By lex, on December 3rd, 2011
Initial drafts of the letter reflected the hard tone of Burke’s unequivocal assertions that the allegations Grassley was hearing from ATF agents were wrong. Later drafts were more measured, prompting Burke to complain in one email: “Every version gets weaker. We will be apologizing” to Grassley “by tomorrow afternoon.” Regarding the allegation that ATF sanctioned the sale of assault weapons to a straw purchaser, the Justice Department denial was scaled back slightly from “categorically false” to “false.” ”Why poke the tiger,” Lisa Monaco, the top aide to the deputy attorney general, explained in an email to Ron Weich, the assistant attorney general for legislative affairs whose signature was on the letter.

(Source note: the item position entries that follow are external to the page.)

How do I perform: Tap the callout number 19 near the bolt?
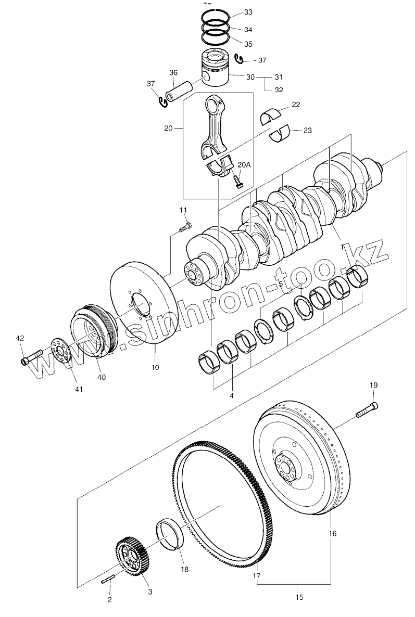[374, 385]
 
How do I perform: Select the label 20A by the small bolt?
[244, 165]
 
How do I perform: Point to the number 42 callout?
[20, 339]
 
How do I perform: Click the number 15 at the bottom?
[299, 597]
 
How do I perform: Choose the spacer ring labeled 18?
[171, 532]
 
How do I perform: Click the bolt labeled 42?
[32, 357]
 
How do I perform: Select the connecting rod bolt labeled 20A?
[239, 182]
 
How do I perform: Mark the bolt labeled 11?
[185, 227]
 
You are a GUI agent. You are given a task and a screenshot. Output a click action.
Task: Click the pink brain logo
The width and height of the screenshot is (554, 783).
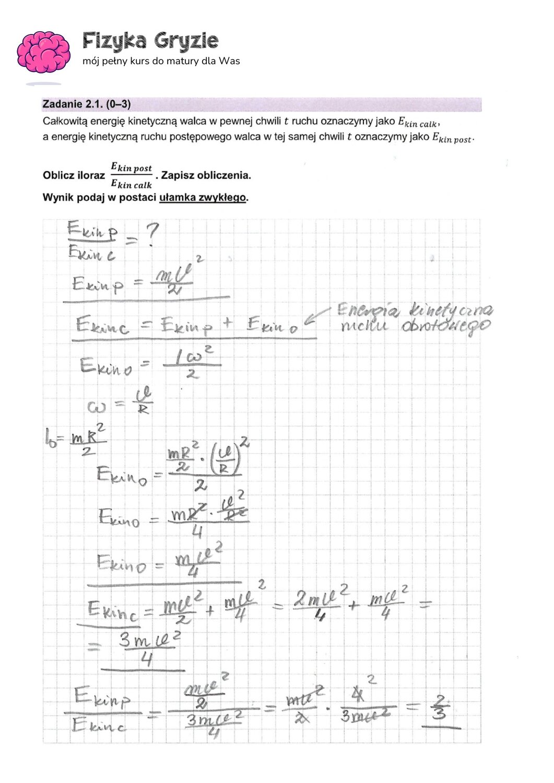(x=43, y=52)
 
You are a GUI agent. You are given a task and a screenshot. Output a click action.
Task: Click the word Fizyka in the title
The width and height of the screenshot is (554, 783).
(x=113, y=41)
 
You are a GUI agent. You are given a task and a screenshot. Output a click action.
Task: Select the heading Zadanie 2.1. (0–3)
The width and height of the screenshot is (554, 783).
(x=86, y=104)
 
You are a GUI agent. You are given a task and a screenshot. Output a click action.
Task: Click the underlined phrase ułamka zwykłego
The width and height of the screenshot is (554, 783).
(x=202, y=198)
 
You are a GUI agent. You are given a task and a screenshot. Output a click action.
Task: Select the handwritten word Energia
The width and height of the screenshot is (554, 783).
(x=368, y=311)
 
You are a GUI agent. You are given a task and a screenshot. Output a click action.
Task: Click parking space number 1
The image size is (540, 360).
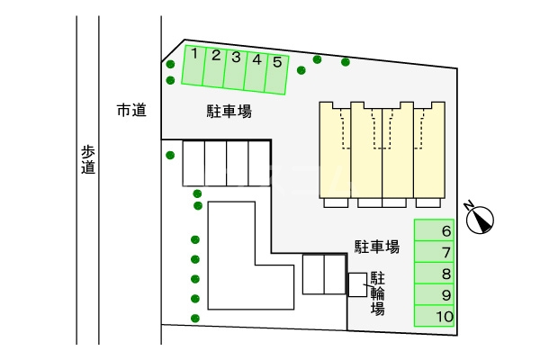(193, 66)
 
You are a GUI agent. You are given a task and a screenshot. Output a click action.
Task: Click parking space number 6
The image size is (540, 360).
(434, 230)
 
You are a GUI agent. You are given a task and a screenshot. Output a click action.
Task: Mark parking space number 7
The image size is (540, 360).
(434, 252)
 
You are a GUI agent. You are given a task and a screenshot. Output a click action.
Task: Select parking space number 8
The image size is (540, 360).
(434, 274)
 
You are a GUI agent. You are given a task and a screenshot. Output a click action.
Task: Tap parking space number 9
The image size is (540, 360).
(434, 295)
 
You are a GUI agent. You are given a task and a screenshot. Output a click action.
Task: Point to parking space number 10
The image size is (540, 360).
(434, 316)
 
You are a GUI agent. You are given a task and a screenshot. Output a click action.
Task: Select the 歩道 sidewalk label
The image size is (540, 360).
(87, 159)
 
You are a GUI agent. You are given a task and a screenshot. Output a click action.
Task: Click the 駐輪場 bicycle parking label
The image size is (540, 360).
(378, 292)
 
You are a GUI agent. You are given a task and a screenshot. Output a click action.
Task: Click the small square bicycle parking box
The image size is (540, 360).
(357, 284)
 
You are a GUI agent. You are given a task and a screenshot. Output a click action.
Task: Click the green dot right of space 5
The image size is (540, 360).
(317, 60)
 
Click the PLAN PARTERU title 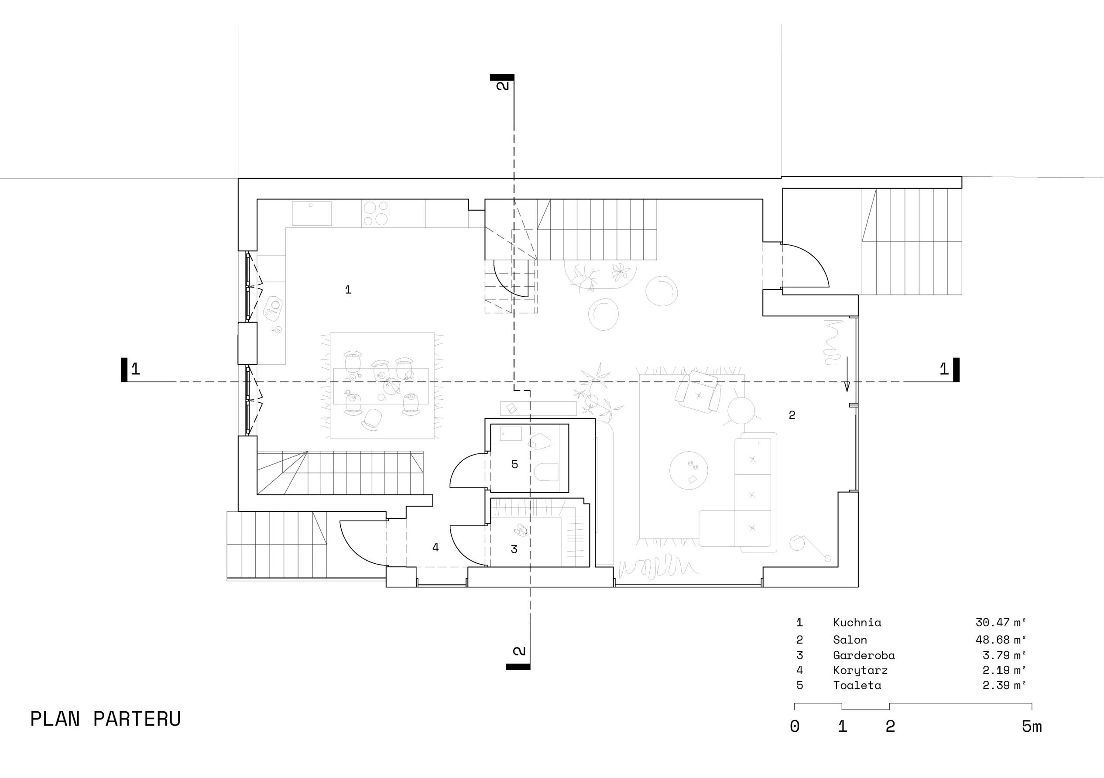(105, 720)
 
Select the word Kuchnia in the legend (857, 622)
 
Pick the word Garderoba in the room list (864, 655)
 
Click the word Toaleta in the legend (857, 685)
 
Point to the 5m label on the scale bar (1032, 727)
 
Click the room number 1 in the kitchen (348, 289)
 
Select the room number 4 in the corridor (435, 547)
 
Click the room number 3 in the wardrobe (514, 549)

In another email, Burke wrote, “By the way, what is so offensive about this whole project” of response “is that Grassley’s staff, acting as willing stooges for the Gun Lobby, have attempted to distract from the incredible success in dismantling” Southwest Border “gun trafficking operations” and “not uttering one word of rightful praise and thanks to ATF — but, instead, lobbing this reckless despicable accusation that ATF is complicit in the murder of a fellow federal law enforcement officer.”
An accusation that, as it turned out – and contra Mr. Burke’s strenuous denials – was true.

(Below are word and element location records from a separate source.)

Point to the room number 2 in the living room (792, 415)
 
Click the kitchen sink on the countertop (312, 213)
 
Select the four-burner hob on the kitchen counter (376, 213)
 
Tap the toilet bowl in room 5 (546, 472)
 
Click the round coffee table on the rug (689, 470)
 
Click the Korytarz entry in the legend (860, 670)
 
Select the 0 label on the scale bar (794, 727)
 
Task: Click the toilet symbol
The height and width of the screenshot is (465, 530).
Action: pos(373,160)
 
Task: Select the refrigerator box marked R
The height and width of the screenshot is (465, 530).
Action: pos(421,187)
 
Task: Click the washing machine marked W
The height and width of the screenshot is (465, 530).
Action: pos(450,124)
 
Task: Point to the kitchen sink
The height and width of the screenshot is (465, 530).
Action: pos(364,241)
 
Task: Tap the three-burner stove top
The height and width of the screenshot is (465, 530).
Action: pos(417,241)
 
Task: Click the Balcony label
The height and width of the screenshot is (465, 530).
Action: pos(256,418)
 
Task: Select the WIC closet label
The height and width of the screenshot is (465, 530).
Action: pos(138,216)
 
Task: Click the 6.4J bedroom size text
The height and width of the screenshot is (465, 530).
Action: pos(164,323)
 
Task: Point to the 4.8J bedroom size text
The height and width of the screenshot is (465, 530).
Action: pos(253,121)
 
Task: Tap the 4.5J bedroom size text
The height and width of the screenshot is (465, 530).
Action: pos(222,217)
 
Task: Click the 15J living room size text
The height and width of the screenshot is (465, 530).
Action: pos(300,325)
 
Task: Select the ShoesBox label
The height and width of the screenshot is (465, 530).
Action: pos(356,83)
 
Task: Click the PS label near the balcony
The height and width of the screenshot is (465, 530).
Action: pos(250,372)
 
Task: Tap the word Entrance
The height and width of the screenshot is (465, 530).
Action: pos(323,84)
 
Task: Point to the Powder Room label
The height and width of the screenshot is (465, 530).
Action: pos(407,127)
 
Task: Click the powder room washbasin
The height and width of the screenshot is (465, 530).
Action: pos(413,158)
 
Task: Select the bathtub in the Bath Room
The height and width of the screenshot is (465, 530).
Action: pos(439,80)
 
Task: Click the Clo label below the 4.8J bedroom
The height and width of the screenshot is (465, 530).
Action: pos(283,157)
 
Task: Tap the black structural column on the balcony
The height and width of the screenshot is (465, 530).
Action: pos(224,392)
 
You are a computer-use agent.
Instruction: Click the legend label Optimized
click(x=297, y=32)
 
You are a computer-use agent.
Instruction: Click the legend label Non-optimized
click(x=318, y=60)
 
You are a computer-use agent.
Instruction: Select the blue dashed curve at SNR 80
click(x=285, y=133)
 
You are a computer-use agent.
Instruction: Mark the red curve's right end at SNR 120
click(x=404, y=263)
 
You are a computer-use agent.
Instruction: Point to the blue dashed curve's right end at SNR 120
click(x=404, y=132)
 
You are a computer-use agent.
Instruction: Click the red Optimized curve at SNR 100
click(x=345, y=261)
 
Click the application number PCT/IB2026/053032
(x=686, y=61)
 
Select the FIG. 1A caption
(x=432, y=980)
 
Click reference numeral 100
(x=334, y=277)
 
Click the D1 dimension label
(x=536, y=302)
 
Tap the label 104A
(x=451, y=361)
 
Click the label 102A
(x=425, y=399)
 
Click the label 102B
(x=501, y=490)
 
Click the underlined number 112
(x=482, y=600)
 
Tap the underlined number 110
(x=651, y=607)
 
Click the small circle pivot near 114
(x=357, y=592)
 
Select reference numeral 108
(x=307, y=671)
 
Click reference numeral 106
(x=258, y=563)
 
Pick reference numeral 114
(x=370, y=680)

On Friday night, Grassley spokeswoman Beth Levine said that “Burke personally apologized to Sen. Grassley’s staff for the tone and the content of the emails” after learning from the Justice Department that the emails would be released.
Apologize now, or apologize later I suppose.

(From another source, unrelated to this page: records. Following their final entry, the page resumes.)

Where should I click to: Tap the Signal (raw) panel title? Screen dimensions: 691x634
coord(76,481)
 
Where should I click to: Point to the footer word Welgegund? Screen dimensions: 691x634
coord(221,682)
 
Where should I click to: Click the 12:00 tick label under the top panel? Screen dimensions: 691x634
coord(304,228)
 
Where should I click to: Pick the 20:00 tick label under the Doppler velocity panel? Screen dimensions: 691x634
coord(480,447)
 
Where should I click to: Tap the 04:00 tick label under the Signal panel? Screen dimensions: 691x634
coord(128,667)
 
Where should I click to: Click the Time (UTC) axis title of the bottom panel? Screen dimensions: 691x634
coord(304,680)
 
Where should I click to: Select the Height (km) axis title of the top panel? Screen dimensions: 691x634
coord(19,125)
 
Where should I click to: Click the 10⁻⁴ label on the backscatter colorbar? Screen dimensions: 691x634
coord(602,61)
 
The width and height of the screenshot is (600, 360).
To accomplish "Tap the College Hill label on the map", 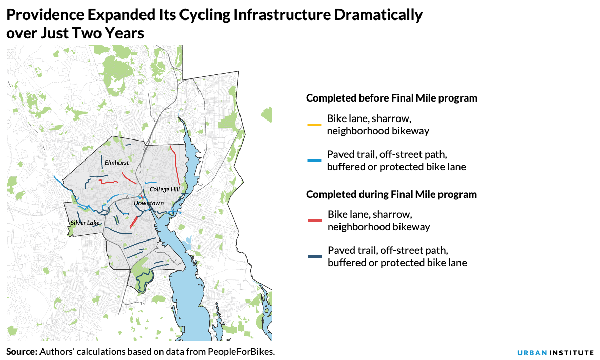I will (165, 189).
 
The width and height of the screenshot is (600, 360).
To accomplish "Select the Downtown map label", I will (149, 203).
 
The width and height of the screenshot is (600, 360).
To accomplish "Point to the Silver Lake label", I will (85, 223).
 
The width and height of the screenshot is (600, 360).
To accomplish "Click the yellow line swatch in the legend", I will (314, 125).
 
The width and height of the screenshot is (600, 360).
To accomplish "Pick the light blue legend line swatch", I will (314, 161).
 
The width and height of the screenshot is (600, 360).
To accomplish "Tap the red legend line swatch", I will (314, 221).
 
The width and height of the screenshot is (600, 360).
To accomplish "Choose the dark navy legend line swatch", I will (314, 256).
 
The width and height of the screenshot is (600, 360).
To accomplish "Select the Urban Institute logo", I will (555, 353).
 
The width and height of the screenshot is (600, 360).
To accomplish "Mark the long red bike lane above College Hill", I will (175, 164).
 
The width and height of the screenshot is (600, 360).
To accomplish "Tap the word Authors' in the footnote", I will (57, 352).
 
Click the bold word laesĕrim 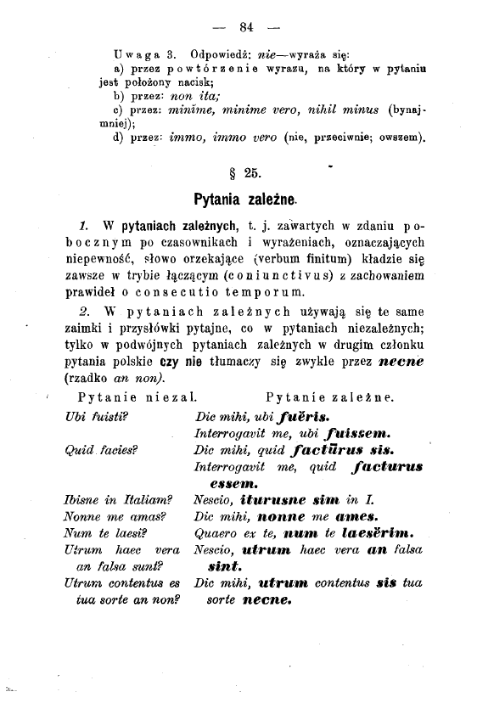[x=378, y=534]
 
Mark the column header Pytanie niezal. [x=137, y=396]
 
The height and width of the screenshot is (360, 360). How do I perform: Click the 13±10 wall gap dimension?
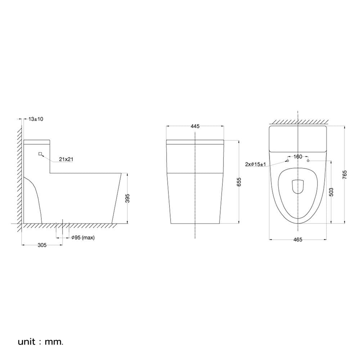(x=36, y=119)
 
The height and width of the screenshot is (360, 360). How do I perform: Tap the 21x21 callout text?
(x=66, y=159)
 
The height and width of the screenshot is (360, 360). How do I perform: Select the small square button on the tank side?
(x=40, y=154)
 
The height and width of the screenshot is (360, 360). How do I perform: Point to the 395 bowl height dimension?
(x=128, y=198)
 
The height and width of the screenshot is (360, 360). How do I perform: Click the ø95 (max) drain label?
(x=83, y=237)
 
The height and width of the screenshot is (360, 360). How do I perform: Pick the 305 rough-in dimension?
(x=42, y=245)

Perhaps its different in other parts of the federal bureaucracy, but in the Navy, at least, senior executives take congressional inquiries quite seriously. And you’d never make it to flag rank by committing your actual thoughts about congressmen or senators to an email.
Of course, flag officers are typically selected competitively based on such characteristics as intelligence, integrity and professional performance. US attorneys, being political appointees, may have other selection criteria.